Quiet Signs is only 27 minutes long, but it’s the sort of truly devastating album that it’s all too easy to find yourself lost in. Jessica Pratt’s distinctive, otherworldly voice, like something out of a dusky fantasy, can transport you to another place in just a handful of notes. The Los Angeles singer-songwriter’s first album recorded in a professional studio – her third overall – still carries over much of the DIY charm of her earlier efforts. Shrouded in the trippy haze of the 1960s folk scene, Pratt continues to find strength in simplicity.
Gradually and methodically expanding its sound, Quiet Signs begins at its most sparse, slowly blossoming into a bountiful and commanding torrent of sound. The chilling, instrumental piano exploration ”Opening Night” (borrowing its title from the 1977 John Cassavetes film) kicks off the hushed majestic journey with an entrancing meditation on the shifting tides of emotion. It is the following track, the muted,echoing acoustic guitar flourishes of ”As the World Turns,” where we first experience Jessica Pratt’s mystic, childlike wail, as we drift into a melodic dreamscape. By the time we reach the seductive and cosmic “Fare Thee Well,” it’s as though we’ve stumbled upon some forgotten corner of French New Wave cinema.

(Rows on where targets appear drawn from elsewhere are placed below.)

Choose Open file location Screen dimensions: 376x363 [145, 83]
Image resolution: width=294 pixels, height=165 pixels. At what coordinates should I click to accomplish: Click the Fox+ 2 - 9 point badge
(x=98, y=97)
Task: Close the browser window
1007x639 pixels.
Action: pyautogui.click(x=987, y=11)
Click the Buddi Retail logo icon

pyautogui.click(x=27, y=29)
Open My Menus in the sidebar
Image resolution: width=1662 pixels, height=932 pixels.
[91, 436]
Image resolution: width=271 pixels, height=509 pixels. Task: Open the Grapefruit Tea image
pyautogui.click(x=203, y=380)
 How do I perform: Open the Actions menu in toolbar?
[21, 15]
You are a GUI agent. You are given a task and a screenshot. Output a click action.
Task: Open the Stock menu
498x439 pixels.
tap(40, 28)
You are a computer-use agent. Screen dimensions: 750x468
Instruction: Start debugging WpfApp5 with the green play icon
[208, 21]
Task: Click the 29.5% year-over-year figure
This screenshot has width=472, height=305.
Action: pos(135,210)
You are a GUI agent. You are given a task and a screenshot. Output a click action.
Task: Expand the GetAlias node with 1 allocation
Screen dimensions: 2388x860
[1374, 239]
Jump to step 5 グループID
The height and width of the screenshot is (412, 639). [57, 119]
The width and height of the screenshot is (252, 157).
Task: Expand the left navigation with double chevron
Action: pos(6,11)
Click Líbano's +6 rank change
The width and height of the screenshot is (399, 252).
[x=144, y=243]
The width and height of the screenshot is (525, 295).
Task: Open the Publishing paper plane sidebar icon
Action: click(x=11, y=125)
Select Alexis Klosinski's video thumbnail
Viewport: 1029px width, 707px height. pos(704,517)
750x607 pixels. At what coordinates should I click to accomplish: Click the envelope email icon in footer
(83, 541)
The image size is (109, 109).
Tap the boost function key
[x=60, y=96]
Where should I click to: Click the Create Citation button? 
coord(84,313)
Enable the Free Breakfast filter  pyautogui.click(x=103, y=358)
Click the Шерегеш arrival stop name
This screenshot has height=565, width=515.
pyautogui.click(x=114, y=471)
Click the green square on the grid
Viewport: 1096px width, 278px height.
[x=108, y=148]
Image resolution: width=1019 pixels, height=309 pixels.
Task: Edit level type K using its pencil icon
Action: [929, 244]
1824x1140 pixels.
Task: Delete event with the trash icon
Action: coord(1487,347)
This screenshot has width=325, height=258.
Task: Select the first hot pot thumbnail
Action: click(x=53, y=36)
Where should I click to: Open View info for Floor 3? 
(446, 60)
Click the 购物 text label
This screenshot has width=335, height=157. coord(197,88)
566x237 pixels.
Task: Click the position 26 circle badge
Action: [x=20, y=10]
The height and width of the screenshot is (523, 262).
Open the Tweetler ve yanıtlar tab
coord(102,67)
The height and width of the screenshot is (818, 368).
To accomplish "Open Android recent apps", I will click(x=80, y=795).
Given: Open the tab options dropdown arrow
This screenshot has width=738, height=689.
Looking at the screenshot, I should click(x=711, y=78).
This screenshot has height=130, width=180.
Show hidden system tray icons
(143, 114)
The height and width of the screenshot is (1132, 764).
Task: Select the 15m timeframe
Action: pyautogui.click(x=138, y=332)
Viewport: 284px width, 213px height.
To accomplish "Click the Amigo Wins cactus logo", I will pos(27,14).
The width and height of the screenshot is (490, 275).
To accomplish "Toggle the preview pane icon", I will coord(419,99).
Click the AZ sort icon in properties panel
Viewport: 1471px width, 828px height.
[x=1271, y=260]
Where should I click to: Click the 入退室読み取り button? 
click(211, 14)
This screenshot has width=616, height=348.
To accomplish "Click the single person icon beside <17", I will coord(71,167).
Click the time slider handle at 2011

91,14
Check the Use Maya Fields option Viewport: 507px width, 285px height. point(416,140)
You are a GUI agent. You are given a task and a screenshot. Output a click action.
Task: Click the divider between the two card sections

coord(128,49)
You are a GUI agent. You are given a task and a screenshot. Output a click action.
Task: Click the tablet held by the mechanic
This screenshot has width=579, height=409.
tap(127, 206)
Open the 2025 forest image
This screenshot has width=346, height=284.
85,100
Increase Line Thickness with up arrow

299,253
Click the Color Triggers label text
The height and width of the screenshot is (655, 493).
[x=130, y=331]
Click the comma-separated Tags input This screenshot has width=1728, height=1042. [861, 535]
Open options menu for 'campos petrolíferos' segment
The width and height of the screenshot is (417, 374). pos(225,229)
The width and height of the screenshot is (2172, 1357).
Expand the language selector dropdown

With ”Here My Love,” Pratt picks up both the tone and the tempo, in a swirling ascension into a glowing world of optimism and endless possibility, even in its staunch anxiety. The staggering ecosystem perks up, giving way to buoyant tracks like ”Poly Blue,” the album’s jazzy, flowing centerpiece, and ”This Time Around,” a foggy, minimalist pop daydream. Even as the lyrics take a turn towards melancholy (“I don’t wanna try no longer, your songbird singing the darkest hour of the night / I don’t wanna find that I’ve been marching under the crueler side of the fight”), Pratt’s sedative inflection and meager instrumentation continue to sooth and inspire.
Of course, Quiet Signs is dominated by its visceral atmosphere. Whether it’s the faded harmony of eerie chamber piece ”Crossing” or the dark humor of reassuring and hypnotic ”Silent Song” (“I longed to stay with you / Or did I belong to my song? / Here I’ll wonder, soldier on”), Jessica Pratt is fascinated by her own ability to create vivid scenery, ensuring that the final product is an immersive sensory experience. As we reach the hopeful and psychedelic ”Aeroplane,” Pratt is taking a long hard look at the world around her and recounting in great detail all of life’s seemingly trivial eccentricities: “Reflection of your memory in the window / And beneath the plane, city lights are a-twinklin’ / And you wear them for a crown, over the neon, how / Soft, my morning comes, oh, when they lose their glow.”
Among its vulnerable anecdotes and understated reveries, Quiet Signs is able to make sense of the trials and triumphs of everyday existence. Time and time again, Jessica Pratt proves the enveloping radiance of minimalism, getting under her listeners’ skin with deceptively intricate tales of love and loss. Whereas most albums serve as background noise for other tasks, Quiet Signs is an undertaking unto itself. It demands a tremendous amount of its audience, but it returns the investment in abundance.